- Color of berry skin: Noir
- Species: Vitis vinifera
- Origin: Israel
- VIVC number: 17294

= Argaman (grape) =

Variety of grape

Argaman (ארגמן (ענבים)) is an Israeli wine grape. It is a crossing of Souzão and Carignan.

The intention was to produce a variety of wine grape with good rich color, which had been a problem in Israeli wine. Roi Spiegel of the Volcani Institute of Agricultural Research and Shlomo Cohen of the Israeli Wine Institute created the Argaman (lit. "crimson") with this purpose in mind. After hundreds of attempts and micro-vinifications, successful wines were produced from it. Barkan Wine Cellars is one of the wineries that uses the variety.

According to The Oxford Companion to Wine, the Argaman is used primarily for low quality jug wines.

However, Segal Wines, produced from Argaman grapes grown in a vineyard in the Upper Galilee, has won prestigious awards, among them a gold medal at the Bordeaux wine competition.
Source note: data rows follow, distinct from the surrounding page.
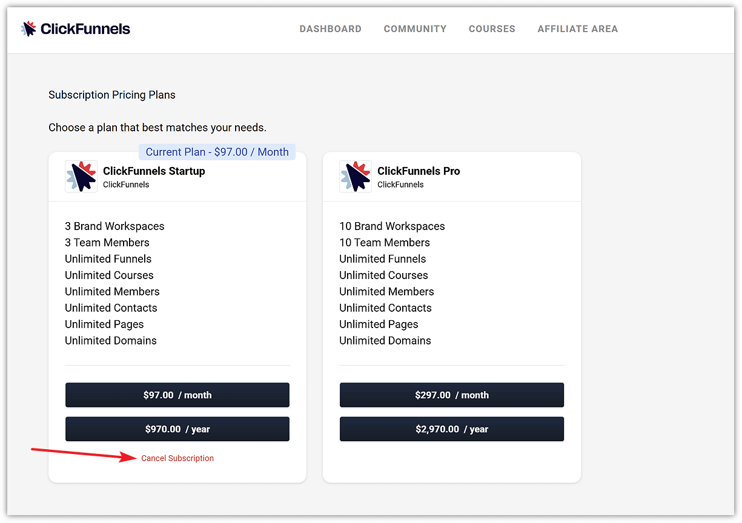
Task: Visit the Affiliate Area
Action: (x=577, y=28)
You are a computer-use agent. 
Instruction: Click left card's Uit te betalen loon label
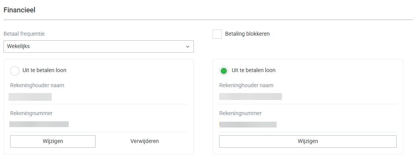44,71
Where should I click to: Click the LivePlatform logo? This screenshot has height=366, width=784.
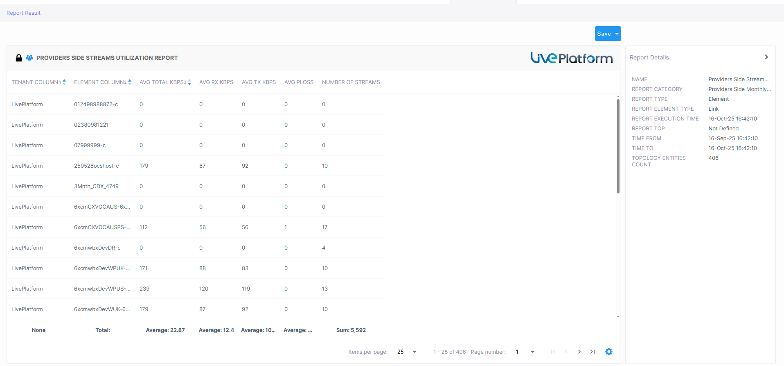[571, 58]
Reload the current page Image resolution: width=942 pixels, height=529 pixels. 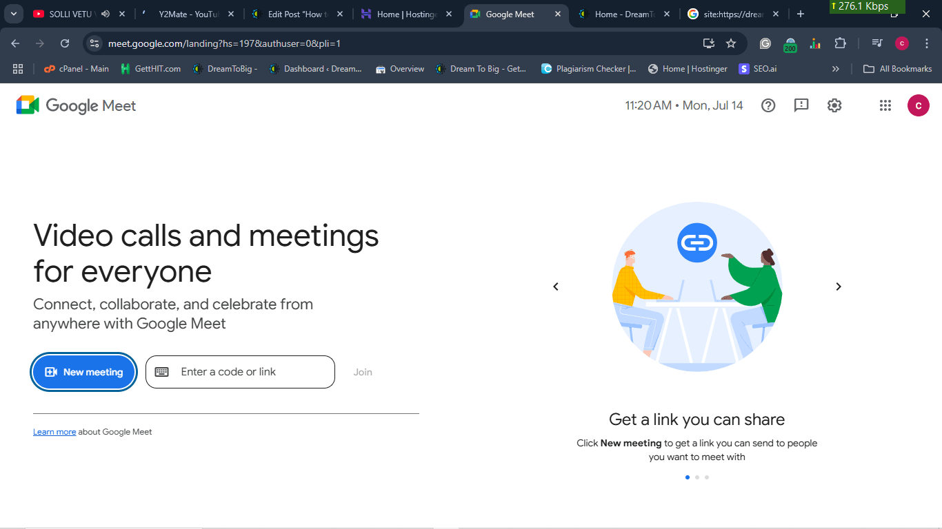click(x=65, y=43)
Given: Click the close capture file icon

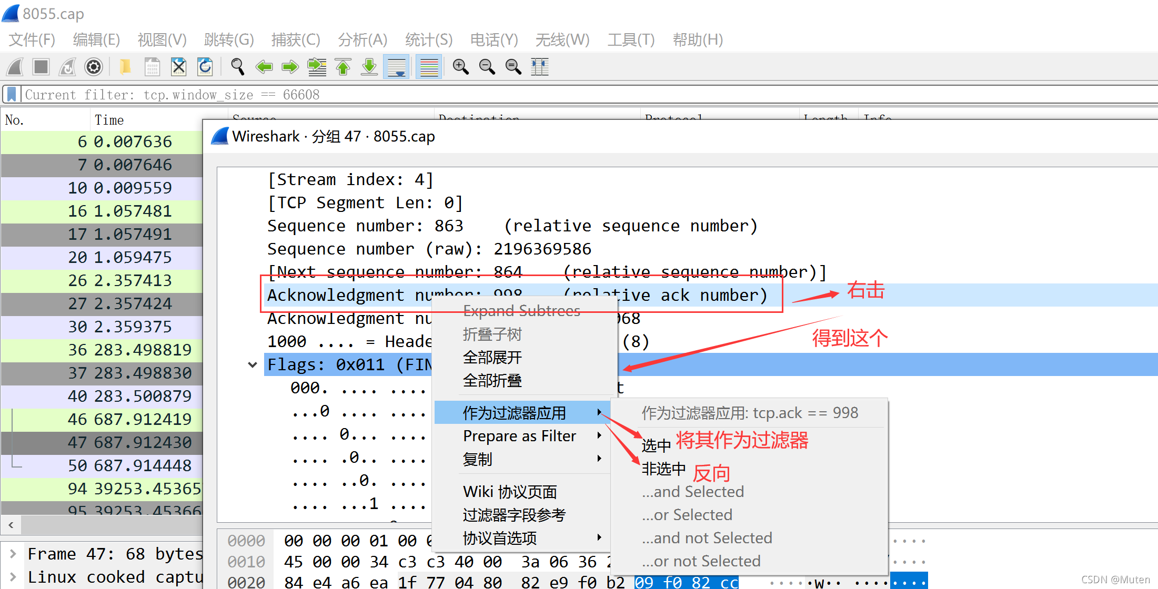Looking at the screenshot, I should 179,67.
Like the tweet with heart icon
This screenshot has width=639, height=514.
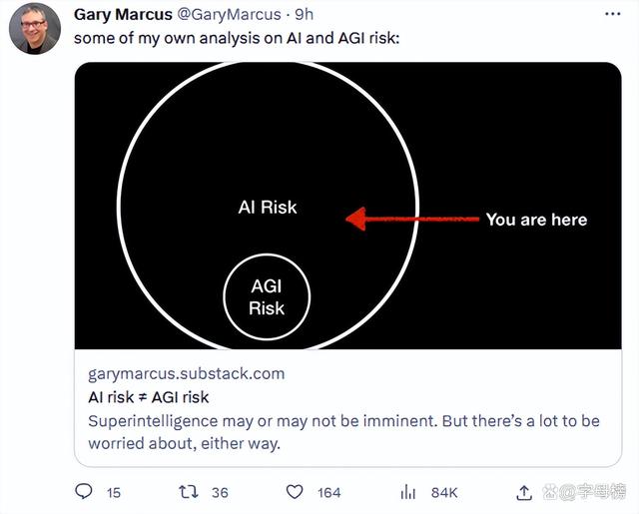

In addition, Jezreel Valley winery won a silver medal at Terravino 2012 with a red blend which includes Argaman. A red wine blend that contains Argaman, the Jezreel 2014 Adumim, has earned 93 out of 100 points by the Wine Enthusiast. Jezreel Valley Winery is one of the leading revolutionaries in the resurgence of Argaman and has successfully bottled a single varietal Argaman which is rich, spicy and complex. In the 2022 Decanter World Wine Awards the Jezreel Argaman was awarded 96 points, the highest rated Israeli wine of that vintage.